One of the most challenging parts of working on a proof of concept or alpha revision of a solution is judging when to stop hurdling forward and revisit and judge your own work. When do you pay the piper? When is technical debt acceptable? bad? When do you pay your technical debt?
Technical debt forms when you are moving fast and making strides towards a goal. It happens when you are being successful and meeting timelines, achievements and delivering. It happens when you fall behind and you need to be fast and cheap rather than good. Sometimes it happens when you need to apply a quick fix – but often it is a slow accumulation that can build up over time.
What is it?
Technical debt is when you defer completing something fully (whether it is a feature, a process, a test suite) in lieu of moving something else forward. It happens when you know something could be done better, but you move on with the acknowledgement that it needs to be eventually done. It is where low quality can happen. It is when something is fast now, but will make things slower later.
What is the impact of it?
Technical debt rears its head when it is “risky” to change something. It is promoting code because it works but it is confusing to follow. It’s using a workaround so that we don’t have to spend the time/money now to fix. Is is leaving something not done correctly. It’s incorrect estimates when you try to do something later… and its generally invisible until you try to act on it.
Over time, that ‘undone’ thing gets harder and costlier to fix. Nobody likes technical debt.
Why is it bad?
It causes the worst bugs – regression. It causes the worst morale – rework. It makes it hard to change quick – lower productivity.
What causes it?
The biggest source of technical debt I’ve caused always relate to testing. Specifically not using unit testing, incremental testing. I love the idea of TDD, I preach TDD but I didn’t have a TDD upbringing. I’ve hired people who I knew were good at TDD and learned as much as I could from them. I’ve hired junior developers and had them focus completely on unit test writing to cover team technical unit testing debt. It is invisible but extremely valuable to day to day productivity – when you have test cases in place and you can monitor the evolution of your solution through the build process that can happen every day.

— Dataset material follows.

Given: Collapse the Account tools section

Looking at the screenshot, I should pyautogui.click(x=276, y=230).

Coming from the package implementation, web development and heavier integration design and architecture stream of work — I’ve always had great success in figuring something out and making things work. It was one of my strengths and I used it often. One of the great thing about working with the developers at Barrington Consulting was learning from a team member who was steeped in theory. He does things by the book and lead me the right way of doing things. Our complimentary work styles allowed me to “figure it out” so things would function and he would “complete it right” so that it was well done. It was also a complimentary work style to making fast progress as we developed a rhythm on when to leverage each others strengths. It reduced the technical debt I was causing during building.

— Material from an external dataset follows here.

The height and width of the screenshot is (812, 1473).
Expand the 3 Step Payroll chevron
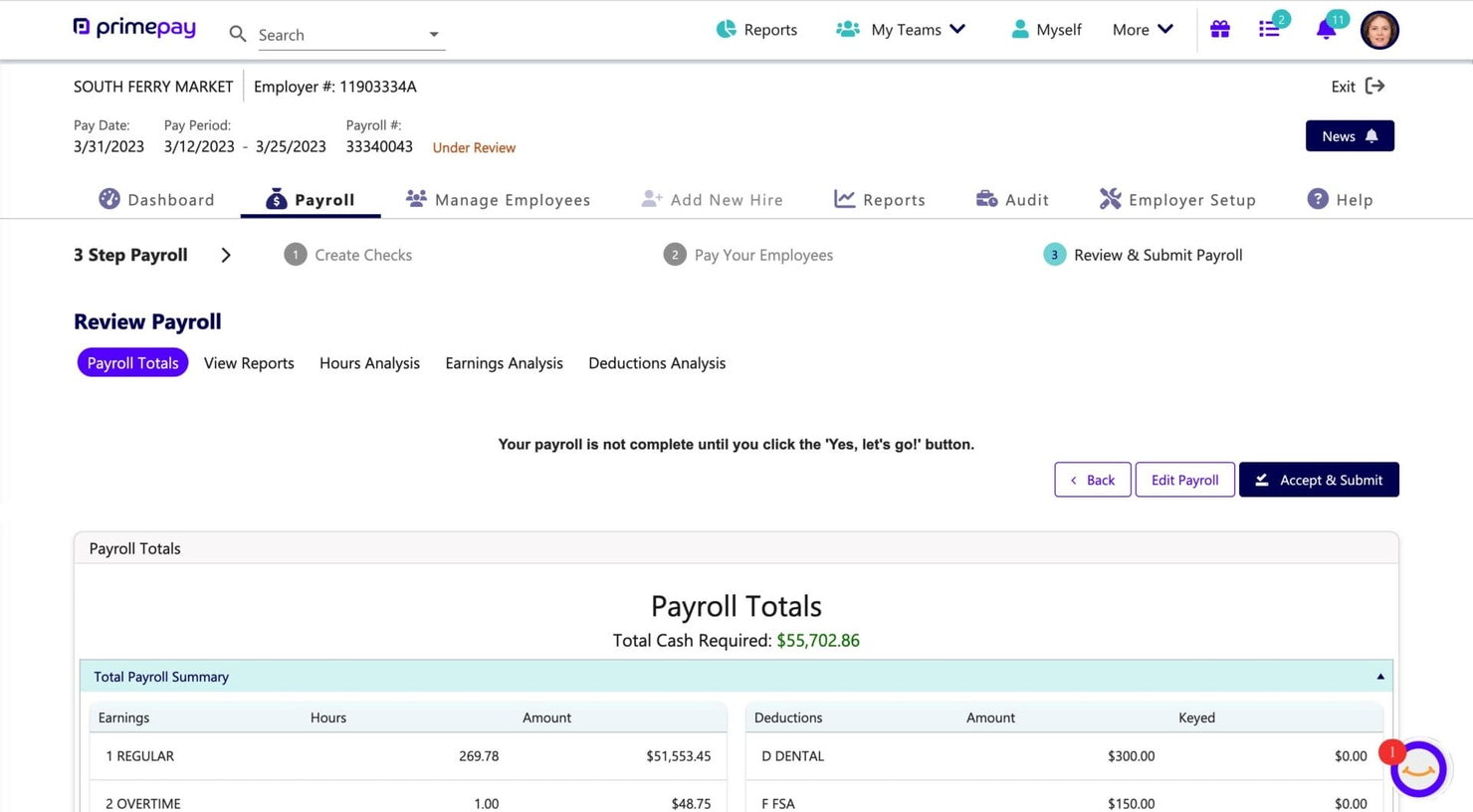[x=226, y=256]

Paying technical debt is pretty near impossible. It is tearing down your work just to get back to where you started. It doesn’t make sense to spend 3 weeks getting back to where we are. Avoidance is the most powerful tool in dealing with technical debt.
When you working, you should always cycle through planning, testing the idea or approach or code, building something right the first time and then revisiting to see if it worked. More testing and launch. Make it easier for the next person. The focus of your work needs to be not just delivering the feature – it needs to be making that feature easier to work with in the future.
Plan. Test. Build. Plan. Test. Launch.